- **Instruction**
Repeat the lines of the records verbatim, beginning at the first line of the records and continuing through the line that contains "so click(x=590, y=11).", with both ends included.

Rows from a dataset
++++++++

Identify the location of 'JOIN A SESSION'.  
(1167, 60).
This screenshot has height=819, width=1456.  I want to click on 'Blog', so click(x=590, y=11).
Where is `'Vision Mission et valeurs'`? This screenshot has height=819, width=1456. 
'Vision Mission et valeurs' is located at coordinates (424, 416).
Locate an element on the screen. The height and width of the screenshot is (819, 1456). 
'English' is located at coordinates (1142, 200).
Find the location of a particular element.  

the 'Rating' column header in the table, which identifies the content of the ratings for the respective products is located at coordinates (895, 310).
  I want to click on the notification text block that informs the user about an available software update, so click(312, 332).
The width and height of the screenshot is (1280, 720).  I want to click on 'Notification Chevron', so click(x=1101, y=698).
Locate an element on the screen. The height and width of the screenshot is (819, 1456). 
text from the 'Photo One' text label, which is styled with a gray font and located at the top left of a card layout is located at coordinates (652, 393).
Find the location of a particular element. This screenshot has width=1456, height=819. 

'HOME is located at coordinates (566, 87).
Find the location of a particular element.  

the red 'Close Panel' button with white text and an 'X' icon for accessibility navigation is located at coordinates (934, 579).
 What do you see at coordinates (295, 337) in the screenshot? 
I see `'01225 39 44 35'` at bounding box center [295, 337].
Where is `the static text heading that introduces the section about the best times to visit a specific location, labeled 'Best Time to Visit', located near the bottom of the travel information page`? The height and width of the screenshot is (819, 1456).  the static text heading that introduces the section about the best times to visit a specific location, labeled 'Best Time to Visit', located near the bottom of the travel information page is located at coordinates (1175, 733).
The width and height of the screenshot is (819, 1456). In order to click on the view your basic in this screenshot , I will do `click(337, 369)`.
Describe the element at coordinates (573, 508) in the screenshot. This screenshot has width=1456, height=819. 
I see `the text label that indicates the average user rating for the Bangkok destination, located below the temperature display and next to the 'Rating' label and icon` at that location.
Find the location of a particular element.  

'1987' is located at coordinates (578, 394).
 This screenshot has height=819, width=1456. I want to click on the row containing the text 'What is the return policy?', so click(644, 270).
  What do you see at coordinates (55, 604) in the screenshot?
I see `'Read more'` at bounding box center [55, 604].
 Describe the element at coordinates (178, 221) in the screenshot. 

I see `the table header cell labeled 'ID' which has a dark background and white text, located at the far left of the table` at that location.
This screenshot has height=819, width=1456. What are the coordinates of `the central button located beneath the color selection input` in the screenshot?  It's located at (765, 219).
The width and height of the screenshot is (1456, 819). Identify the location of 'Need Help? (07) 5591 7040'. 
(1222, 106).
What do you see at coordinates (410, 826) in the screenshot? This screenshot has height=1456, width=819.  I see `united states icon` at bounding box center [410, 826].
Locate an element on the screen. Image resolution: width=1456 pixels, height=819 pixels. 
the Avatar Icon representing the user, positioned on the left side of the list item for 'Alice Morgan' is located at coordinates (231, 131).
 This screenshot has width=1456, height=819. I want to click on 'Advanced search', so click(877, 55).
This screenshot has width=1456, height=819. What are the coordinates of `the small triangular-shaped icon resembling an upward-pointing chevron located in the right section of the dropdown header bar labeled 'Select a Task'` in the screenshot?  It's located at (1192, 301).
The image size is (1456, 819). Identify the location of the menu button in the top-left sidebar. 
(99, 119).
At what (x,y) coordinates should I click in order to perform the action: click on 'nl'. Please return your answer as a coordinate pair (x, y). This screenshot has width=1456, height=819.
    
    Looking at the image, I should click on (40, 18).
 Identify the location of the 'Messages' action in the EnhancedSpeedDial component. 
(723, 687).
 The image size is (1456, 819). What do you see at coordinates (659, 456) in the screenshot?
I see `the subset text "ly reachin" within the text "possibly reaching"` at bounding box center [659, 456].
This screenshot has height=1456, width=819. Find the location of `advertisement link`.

++++++++

- **Task output**
Identify the location of 'JOIN A SESSION'.  
(1167, 60).
This screenshot has height=819, width=1456.  I want to click on 'Blog', so click(x=590, y=11).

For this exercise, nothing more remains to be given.